In June 2003, the Company elected to participate in a proposed settlement agreement with the plaintiffs in this litigation. If ultimately approved by the Court, this proposed settlement would result in a dismissal, with prejudice, of all claims in the litigation against the Company and against any of the other issuer defendants who elect to participate in the proposed settlement, together with the current or former officers and directors of participating issuers who were named as individual defendants. The proposed settlement does not provide for the resolution of any claims against the underwriter defendants, and the litigation as against those defendants is continuing. The proposed settlement provides that the class members in the class action cases brought against the participating issuer defendants will be guaranteed a recovery of $1 billion by insurers of the participating issuer defendants. If recoveries totaling $1 billion or more are obtained by the class members from the underwriter defendants, however, the monetary obligations to the class members under the proposed settlement will be satisfied. In addition, the Company and any other participating issuer defendants will be required to assign to the class members certain claims that they may have against the underwriters of their IPOs.
The proposed settlement contemplates that any amounts necessary to fund the settlement or settlement-related expenses would come from participating issuers directors and officers liability insurance policy proceeds as opposed to funds of the participating issuer defendants themselves. A participating issuer defendant could be required to contribute to the costs of the settlement if that issuers insurance coverage were insufficient to pay that issuers allocable share of the settlement costs. The Company expects that its insurance proceeds will be sufficient for these purposes and that it will not otherwise be required to contribute to the proposed settlement. Consummation of the proposed settlement is conditioned upon, among other things, negotiating, executing, and filing with the Court final settlement documents, and final approval by the Court. If the proposed settlement described above is not consummated, the Company intends to continue to defend the litigation vigorously. Moreover, if the proposed settlement is not consummated, the Company believes that the underwriters may have an obligation to indemnify it for the legal fees and other costs of defending this suit. While the Company cannot guarantee the outcome of these proceedings, the Company believes that the final result of these actions will have no material effect on its consolidated financial condition, results of operations or cash flows.

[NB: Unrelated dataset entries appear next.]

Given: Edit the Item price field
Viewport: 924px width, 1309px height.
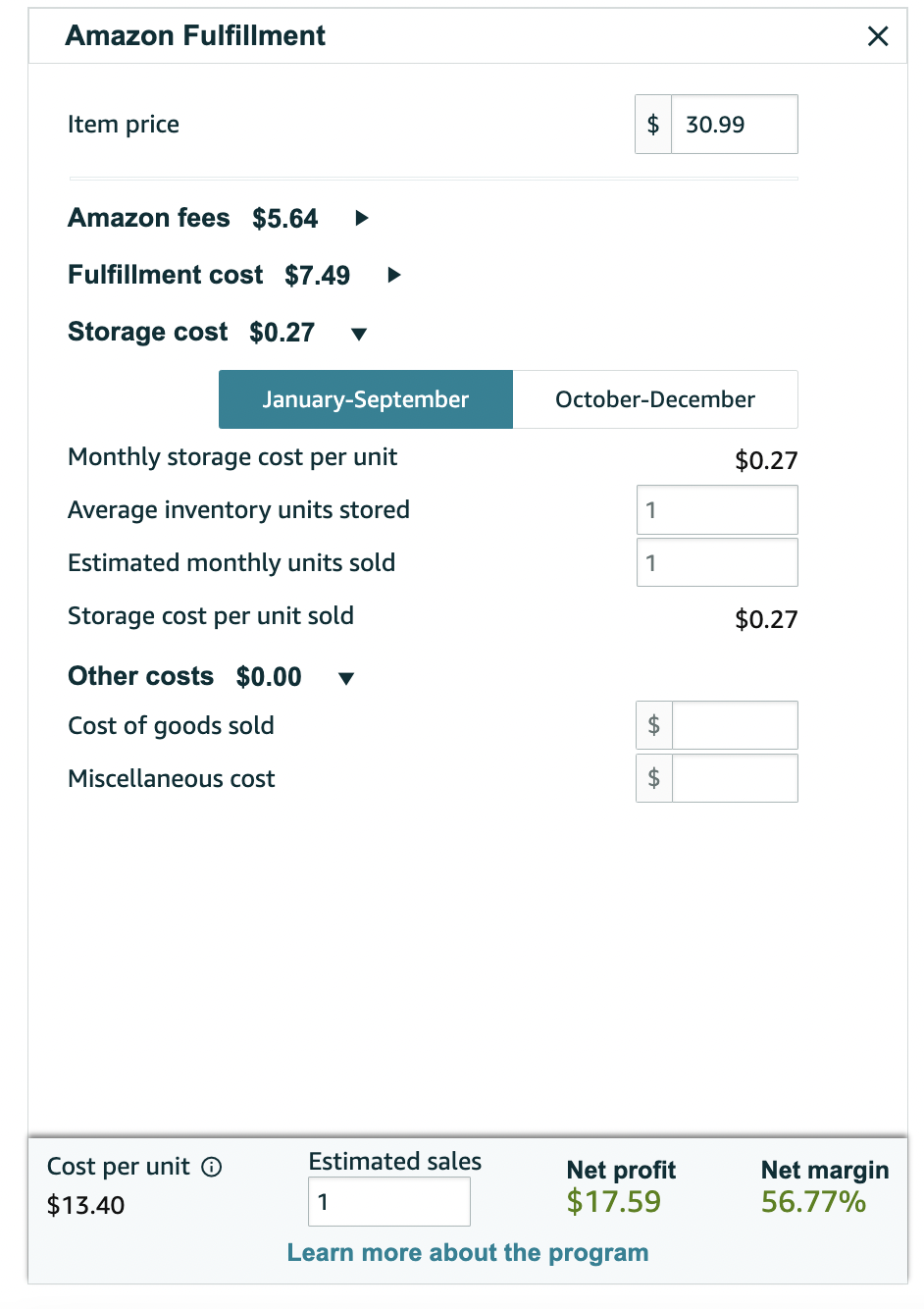Looking at the screenshot, I should pyautogui.click(x=735, y=125).
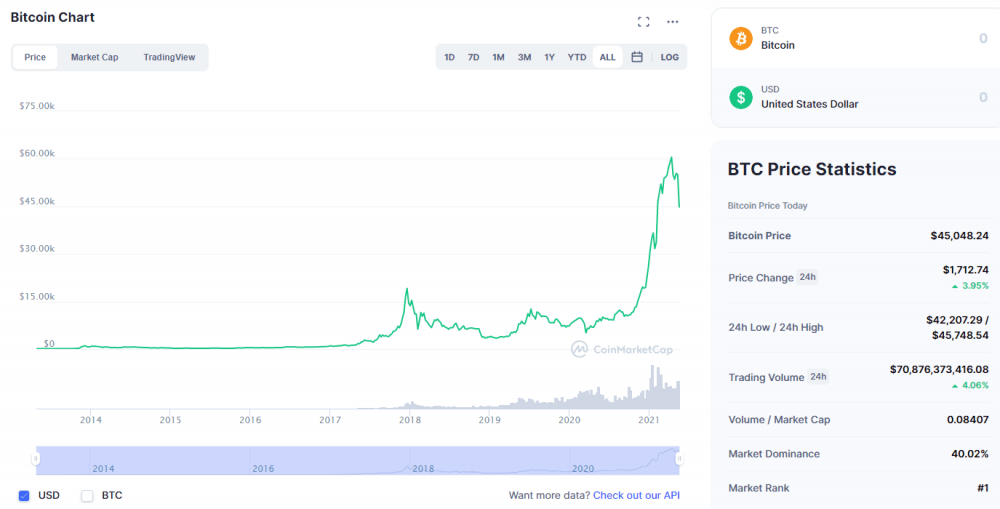Click the green US Dollar icon

(741, 97)
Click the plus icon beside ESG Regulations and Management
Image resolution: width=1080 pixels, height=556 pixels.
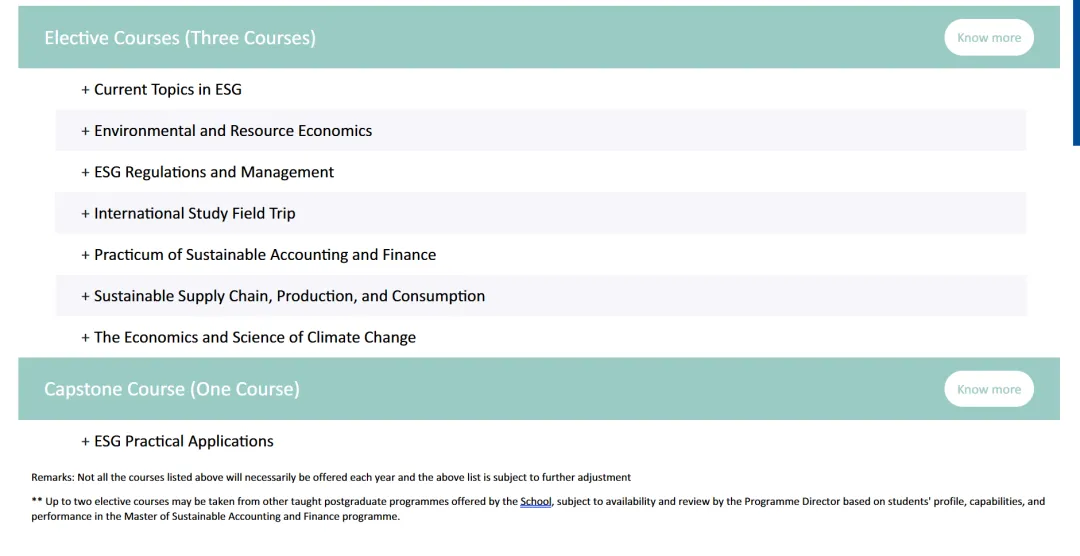tap(85, 172)
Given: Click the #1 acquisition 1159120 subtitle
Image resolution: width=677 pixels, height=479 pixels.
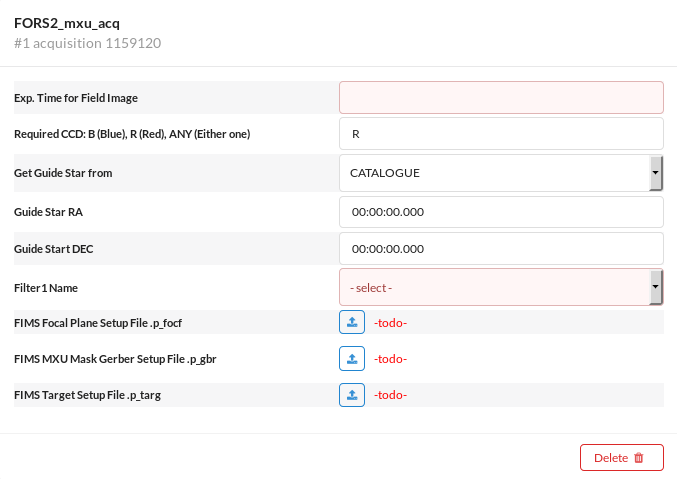Looking at the screenshot, I should pyautogui.click(x=88, y=43).
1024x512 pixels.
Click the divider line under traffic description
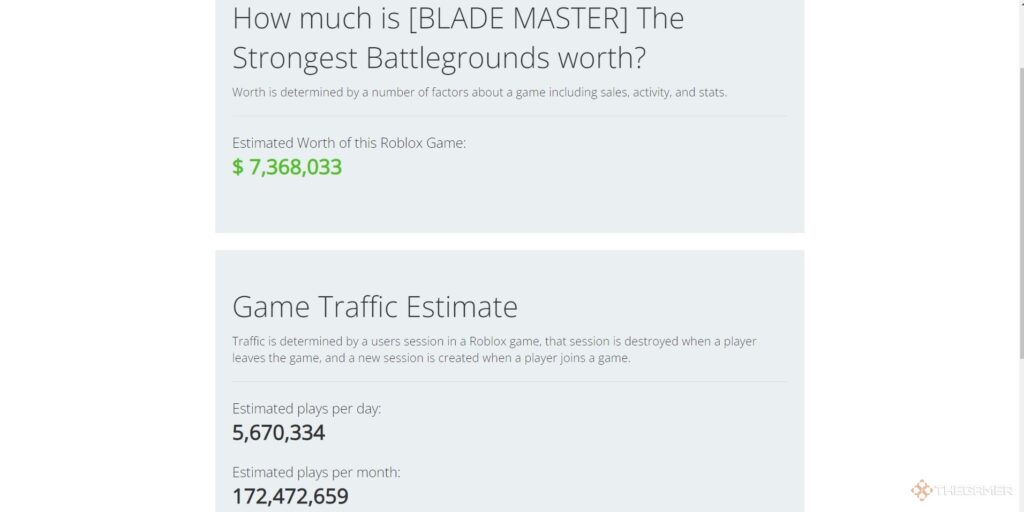pos(509,381)
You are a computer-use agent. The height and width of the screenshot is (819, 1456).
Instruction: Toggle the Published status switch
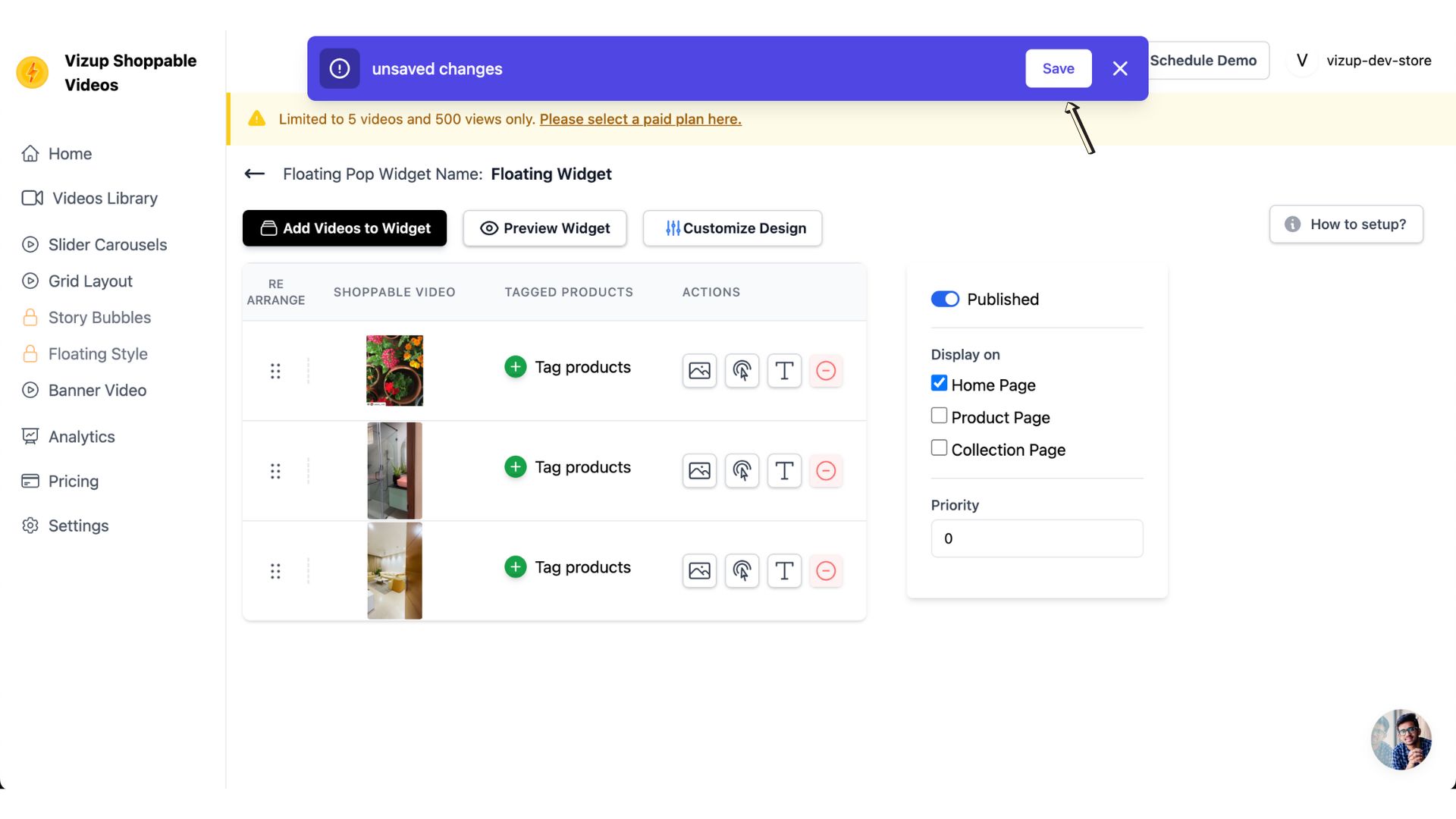tap(944, 299)
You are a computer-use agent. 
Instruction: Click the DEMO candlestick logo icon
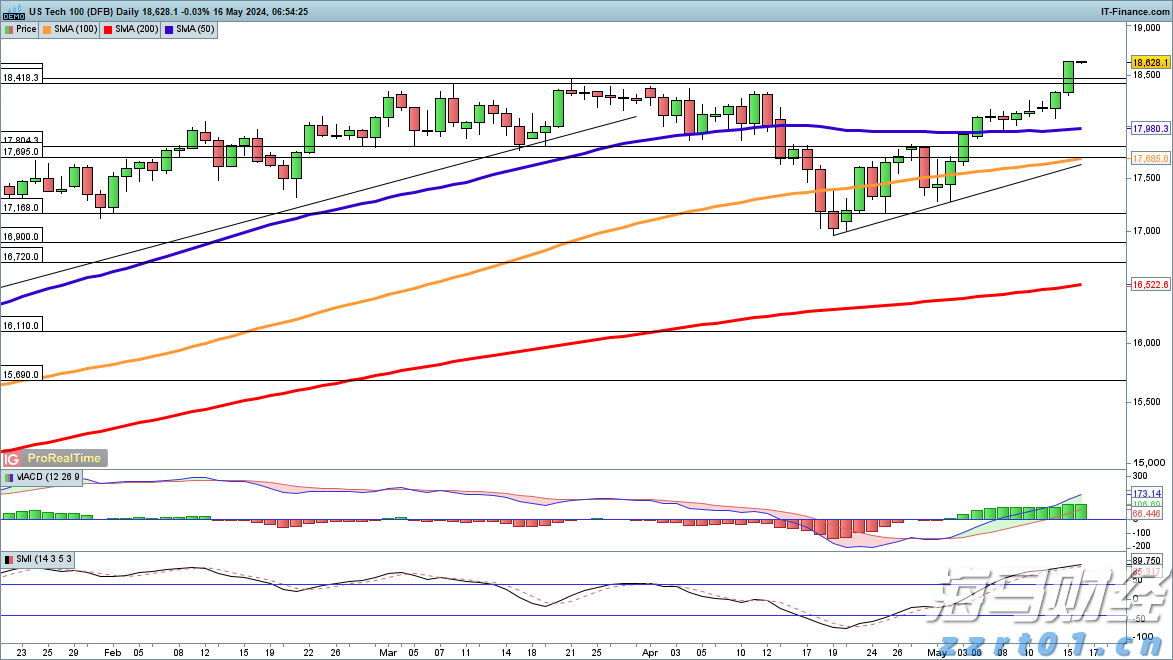point(12,12)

The Company is a party in various other disputes and litigation that have arisen in the course of the Companys business. In the opinion of management, based upon consultation with legal counsel, although legal proceedings can not be predicted with certainty, the ultimate outcome of these disputes and lawsuits are not expected to have a material impact on the Companys financial position or results of operations.
8
5. Restructuring and other charges
In the third quarter of 2003, the Company conducted an extensive review of its operations to better align its operating cost structure with current revenue levels. This review focused on staffing levels, facility needs and long-lived assets utilized in the business. As a result of this review, the Company recorded a Restructuring and other charges of $2.4 million. This charge was comprised of three components: a charge related to staff reductions of $738,000, a facility termination charge of $1.3 million and an asset impairment charge of $345,000. The staff reduction charge related to staff reductions of 33 persons in July 2003. The charge for staff reductions was based on the severance payments and residual benefits to be paid. The facility termination charge related to leased space that the Company ceased use on August 31, 2003. This facility termination charge is comprised of future lease obligations and related expenses offset by anticipated income from subletting the space. This facility termination charge also includes $47,000 related to disposal of assets that were abandoned as part of the exit plan. The asset impairment charge related to software infrastructure systems and furniture and fixtures. As a result of these staff reductions, these assets no longer provided benefit to the Company and therefore abandoned. The asset impairment charge was based on the net book value of the assets as of September 30, 2003, the date of abandonment.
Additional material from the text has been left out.